Zu erledigende Aufgaben
[A] Tippen Sie aus dem Urteil zum Diebstahlschaden den Abschnitt ab, der mit „Diebstahlschaden als außergewöhnliche“ beginnt und sich bis „außergewöhnliche Belastung abzugsfähig.“ erstreckt.
[B] Welches Aktenzeichen trägt das Urteil zum Diebstahlschaden?

Finanzgericht Niedersachsen
Urt. v. 16.07.1997, Az.: XII 629/96

Steuerliche Berücksichtigung des Diebstahlschadens eine PKW; Anspruch auf Ermäßigung der Einkommensteuer; Anforderungen an Aufwendungen im Sinne des Einkommensteuergesetzes; Vermögensschäden als aussergewöhnliche Belastung

Bibliographie

Gericht
FG Niedersachsen
Datum
16.07.1997
Aktenzeichen
XII 629/96
Entscheidungsform
Urteil
Referenz
WKRS 1997, 15998
Entscheidungsname
[keine Angabe]
ECLI
ECLI:DE:FGNI:1997:0716.XII629.96.0A

Fundstelle

  • SteuerBriefe 1998, 454-455

Verfahrensgegenstand

Diebstahlschaden als außergewöhnliche Belastung. Aufwendungen, die im Zusammenhang mit dem Diebstahl eines Kfz entstehen, sind nicht als außergewöhnliche Belastung abzugsfähig.

Einkommensteuer 1994

In dem Rechtsstreit
hat der XII. Senat des Niedersächsischen Finanzgerichts
nach mündlicher Verhandlung
in der Sitzung vom 16. Juli 1997,
an der mitgewirkt haben:
Vorsitzender Richter ... am Finanzgericht ...

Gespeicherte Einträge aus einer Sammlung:
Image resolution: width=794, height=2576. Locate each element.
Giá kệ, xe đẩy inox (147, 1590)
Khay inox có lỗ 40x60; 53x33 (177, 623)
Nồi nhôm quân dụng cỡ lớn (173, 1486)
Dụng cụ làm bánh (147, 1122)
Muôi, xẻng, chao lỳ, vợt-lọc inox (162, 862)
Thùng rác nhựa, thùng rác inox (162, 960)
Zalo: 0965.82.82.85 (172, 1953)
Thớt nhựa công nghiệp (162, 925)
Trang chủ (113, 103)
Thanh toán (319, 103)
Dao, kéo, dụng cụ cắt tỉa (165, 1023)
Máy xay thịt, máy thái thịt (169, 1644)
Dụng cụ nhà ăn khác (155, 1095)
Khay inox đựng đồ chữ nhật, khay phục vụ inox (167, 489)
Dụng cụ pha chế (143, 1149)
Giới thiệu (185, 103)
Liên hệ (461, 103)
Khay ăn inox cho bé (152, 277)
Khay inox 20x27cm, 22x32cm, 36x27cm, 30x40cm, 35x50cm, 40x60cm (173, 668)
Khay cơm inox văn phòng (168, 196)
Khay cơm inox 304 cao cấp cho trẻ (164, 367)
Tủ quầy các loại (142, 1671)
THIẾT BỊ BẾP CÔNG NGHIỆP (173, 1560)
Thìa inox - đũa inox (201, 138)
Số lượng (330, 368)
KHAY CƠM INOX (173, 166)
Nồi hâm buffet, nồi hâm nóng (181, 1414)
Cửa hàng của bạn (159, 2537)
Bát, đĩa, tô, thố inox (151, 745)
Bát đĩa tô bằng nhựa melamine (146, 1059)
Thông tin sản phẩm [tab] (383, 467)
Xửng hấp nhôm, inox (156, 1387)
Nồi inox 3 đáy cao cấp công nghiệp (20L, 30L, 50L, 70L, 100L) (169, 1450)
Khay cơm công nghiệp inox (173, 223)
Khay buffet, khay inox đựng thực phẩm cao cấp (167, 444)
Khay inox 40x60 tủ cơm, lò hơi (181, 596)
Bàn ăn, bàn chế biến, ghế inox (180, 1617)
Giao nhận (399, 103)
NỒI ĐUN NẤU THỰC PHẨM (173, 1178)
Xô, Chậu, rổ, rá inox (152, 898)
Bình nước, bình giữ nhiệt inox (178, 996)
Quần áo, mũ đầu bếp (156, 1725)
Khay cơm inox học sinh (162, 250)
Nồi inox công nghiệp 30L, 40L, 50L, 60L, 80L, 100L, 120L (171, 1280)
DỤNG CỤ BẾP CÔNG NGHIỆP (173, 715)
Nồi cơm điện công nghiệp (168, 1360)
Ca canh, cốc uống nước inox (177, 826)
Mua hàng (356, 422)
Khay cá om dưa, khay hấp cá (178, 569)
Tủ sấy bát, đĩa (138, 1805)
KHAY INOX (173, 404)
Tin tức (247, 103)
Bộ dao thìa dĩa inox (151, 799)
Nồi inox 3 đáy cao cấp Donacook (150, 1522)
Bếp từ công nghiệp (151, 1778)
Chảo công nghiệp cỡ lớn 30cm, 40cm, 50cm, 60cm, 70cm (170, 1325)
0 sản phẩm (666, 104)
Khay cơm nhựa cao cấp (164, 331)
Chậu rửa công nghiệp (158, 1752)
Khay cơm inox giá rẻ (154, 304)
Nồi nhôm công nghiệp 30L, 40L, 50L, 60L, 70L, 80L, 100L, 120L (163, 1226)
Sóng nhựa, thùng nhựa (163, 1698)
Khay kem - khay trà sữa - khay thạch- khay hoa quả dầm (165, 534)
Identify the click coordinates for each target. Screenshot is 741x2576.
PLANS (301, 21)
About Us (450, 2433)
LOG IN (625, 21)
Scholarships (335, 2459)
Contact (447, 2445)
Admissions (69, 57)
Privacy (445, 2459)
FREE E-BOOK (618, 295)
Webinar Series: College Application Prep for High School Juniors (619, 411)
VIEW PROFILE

Ergebnisse der Aufgaben
[A]
Diebstahlschaden als außergewöhnliche Belastung. Aufwendungen, die im Zusammenhang mit dem Diebstahl eines Kfz entstehen, sind nicht als außergewöhnliche Belastung abzugsfähig.

[B] Das Urteil trägt das Aktenzeichen XII 629/96.